--- Records supplied ---
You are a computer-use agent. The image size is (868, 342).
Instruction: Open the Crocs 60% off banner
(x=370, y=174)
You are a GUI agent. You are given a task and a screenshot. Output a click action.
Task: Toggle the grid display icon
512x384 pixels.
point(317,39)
---
--- Records supplied ---
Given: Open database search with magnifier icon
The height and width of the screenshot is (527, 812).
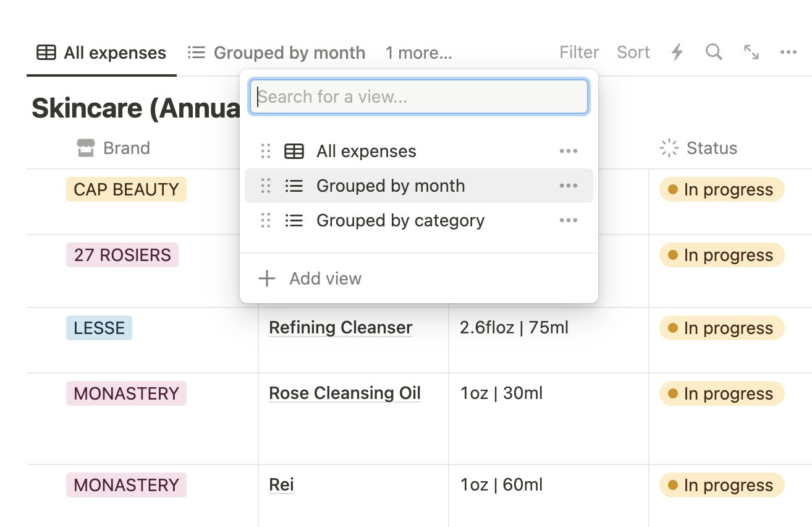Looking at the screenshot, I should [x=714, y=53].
---
--- Records supplied ---
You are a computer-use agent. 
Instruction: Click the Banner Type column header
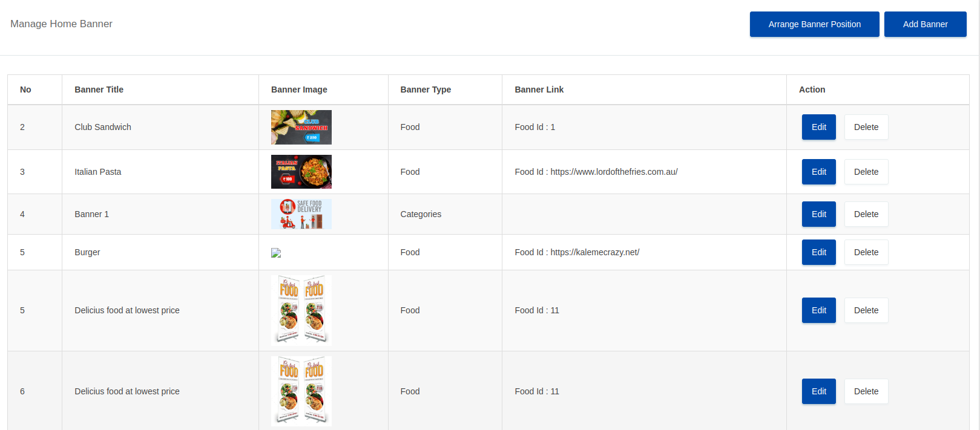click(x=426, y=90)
---
Directions for this task = Using the listing above, count how many lines contain the word "computer" and, please, write only that number.

Exercise answer = 2